– Врешь, не возьмешь! Я не твой! – яростно сказал Дрейк.
– Я твоя, – ласково шепнула старость.
Лопата затупилась. «Зачем же я столько точил ее? – подумал он. – Затем! И еще наточу!»
Для седьмой ступеньки он рационализировал рабочее место. Притащил ящичек, положил его на шестую ступеньку, сел на него и сидя стал ковырять и долбить лед. Таким способом было работать в два раза дольше, не хватало удара и азарта, рожденного болью в спине, но так можно было дольше продержаться на дистанции. Когда я хотел пить, я сосал лед. Когда я хотел есть, я грыз лед. Когда я хотел спать, я тер льдом лицо. На пятнадцатой ступеньке Дрейк понял, что надо уходить, иначе у него не останется сил ни на то, чтобы разогнуться, ни на то, чтобы дойти домой. Ноги тряслись, и слабовато было с дыханием. Это хорошо. Благодарю тебя, Господи, что надоумил меня на это, неожиданно подумал он.
– Стар! Стар! – проорала над головой ворона.
– Да иди ты! – отмахнулся Дрейк. – И без тебя знаю.
Назавтра он докончил спуск. Последние четыре ступени были тоже мелкие и широкие, но, правда, ледяные. Получилось тридцать две ступени.

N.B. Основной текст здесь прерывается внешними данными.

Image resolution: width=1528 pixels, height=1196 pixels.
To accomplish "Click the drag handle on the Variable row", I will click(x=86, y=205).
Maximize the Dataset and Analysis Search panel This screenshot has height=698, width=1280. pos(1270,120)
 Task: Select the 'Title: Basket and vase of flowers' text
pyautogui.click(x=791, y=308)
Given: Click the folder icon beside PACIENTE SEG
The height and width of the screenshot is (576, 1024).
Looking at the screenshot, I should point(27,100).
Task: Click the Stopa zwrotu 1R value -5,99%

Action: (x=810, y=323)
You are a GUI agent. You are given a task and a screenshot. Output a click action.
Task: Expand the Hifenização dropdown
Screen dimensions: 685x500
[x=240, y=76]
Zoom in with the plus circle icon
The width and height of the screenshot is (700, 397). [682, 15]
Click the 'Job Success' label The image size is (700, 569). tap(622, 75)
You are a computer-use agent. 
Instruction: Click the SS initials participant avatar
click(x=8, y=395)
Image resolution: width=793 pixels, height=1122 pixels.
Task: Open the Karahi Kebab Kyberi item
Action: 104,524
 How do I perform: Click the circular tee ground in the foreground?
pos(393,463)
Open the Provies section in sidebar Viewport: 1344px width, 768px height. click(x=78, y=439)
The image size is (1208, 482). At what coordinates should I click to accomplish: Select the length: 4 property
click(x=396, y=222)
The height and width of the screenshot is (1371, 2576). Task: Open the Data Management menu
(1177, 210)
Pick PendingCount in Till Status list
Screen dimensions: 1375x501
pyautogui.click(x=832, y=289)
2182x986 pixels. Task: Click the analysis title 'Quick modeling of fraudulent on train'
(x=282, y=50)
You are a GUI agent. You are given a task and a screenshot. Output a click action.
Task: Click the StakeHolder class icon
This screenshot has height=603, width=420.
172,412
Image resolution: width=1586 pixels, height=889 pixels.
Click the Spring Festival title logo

Дома он сварил пельмени, но пить не стал, поглядел на водку и отставил на завтра. Он сел перед телевизором, убавил до минимума звук и стал убеждать диктора в пользе физического труда. Корреспондент щедрого телосложения, с круглым лицом и круглыми глазками шевелил румяными губами на фоне Эйфелевой башни, а Дрейк ему на вилке протягивал очередной пельмень – бери, мол, угощаю. Корреспондент на пельмени не реагировал, так как объяснял европейскую политику, покрывшую его лицо сытым несмываемым восторгом. Дрейк вздохнул, налил сто грамм и сказал корреспонденту:
– Ладно, черт с тобой! За консенсус! Привет де Голлю! Или кто там сейчас у них, тебе лучше знать.
Под утро он физически явно ощутил реальность того небесного царства, где покоятся светлые души близких людей. Самые близкие уходят далеко-далеко, дальше всех. Как там уютно и хорошо, подумал он, тепло и никуда больше не хочется идти. Он встал, умылся, стал скоблить себя бритвой и удивился, какой он стал старый, как выцвели у него глаза и без того белые волосы, какие тонкие стали пальцы (как они дрожат!), губы, как щелка, какой пергаментный отсвет пал на его бледное и сухое, но как бы и влажное, лицо. Он первый раз за последние годы обратил внимание на то, что ожоги и рубцы с войны стали почти незаметны. Перебрались, наверное, в грудь да в голову. Ему вдруг стало нестерпимо жаль самого себя, будто он на мгновение превратился в другого близкого самому себе человека.